Me habla sobre una muchacha, que iba a trabajar a una sastrería para sacarse unos duros, me habla de como era esa muchacha cuando era pequeña y como se siente tan orgullosa de esa muchacha que ahora es una mujer.
Me cuenta historias sobre cuatro niñas pequeñas que eran las causantes de muchas de sus sonrisas, me cuenta las navidades que pasaban en su casa, me habla de cada de una de ellas, me habla de la mas mayor, la mas responsable de todas, de la segunda, que decía que era muy seria y que le encantaba dormir, la tercera, la tercera era un trasto, me dice, y la última, era ricitos de oro, alegre y algo trasto también.
Todo lo que relataba realmente pasó, su cara muestra alegría, alegría infinita.

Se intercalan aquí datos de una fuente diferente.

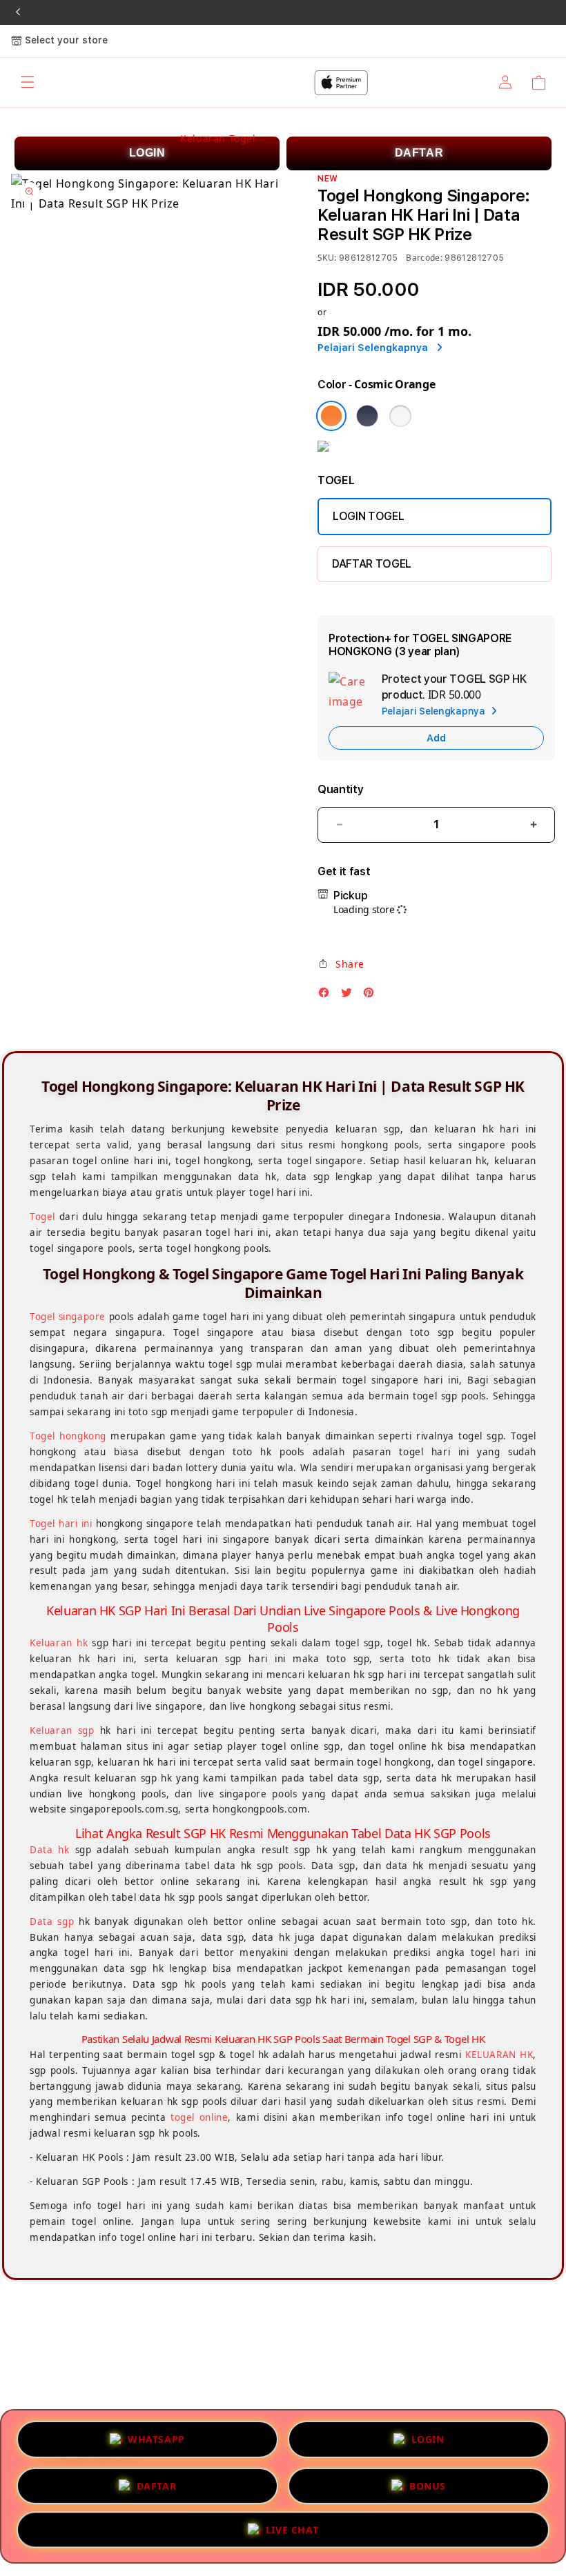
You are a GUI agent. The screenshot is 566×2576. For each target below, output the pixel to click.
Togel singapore (68, 1316)
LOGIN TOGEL (368, 516)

Sin cambiar lo mas mínimo su gesto empieza a hablarme de un bebé, un bebé que empezó a andar, pero eso es algo que ella nunca logro ver. Y me habla de un niño, de un niño al que le hubiera encantado conocer. Dice que ella les observa y les protege desde allí, desde ese porche en el que está siempre vigilando; cuidando a todas las personas que ha nombrado.
Cuando el sueño ya esta casi llegando a su fin, ella me abraza, es un abrazo cercano, diría que hasta familiar,es como un abrazo que esperas recibir de una persona a la que hace mucho tiempo que no ves... De repente aparece ese hombre del que me hablaban al principio, pero me da la sensación de que si le conocía; él se une a ese abrazo y los dos me dicen que sea fuerte, y que cuide a las personas de mi al rededor, que ellos lo harán siempre desde ese porche. Me dicen que de besos y abrazos a esa muchacha costurera, a esas tres niñas y a ese bebé que ya ha crecido y que es una niña morena guapísima, y a ese niño pequeño. Que los cuide a todos.
El perro me mira, no necesita hacer nada más, con esa mirada ya me ha dicho todo, le doy un abrazo, y los tres se despiden de mi. Así acaba el sueño.
Si de algo estoy segura es que, esa anciana y ese pero no soñaran conmigo, que por mucho que sueñe muy fuerte el sueño, no se hará realidad y que aunque sea el único sueño que tenga hasta el fin de mis días, nunca podrá tornarse en una vivencia. Nada se cumplirá. Porque esas dos personas y ese animal ya solo existen, de manera viva, en mi memoria y en el mundo de los sueños.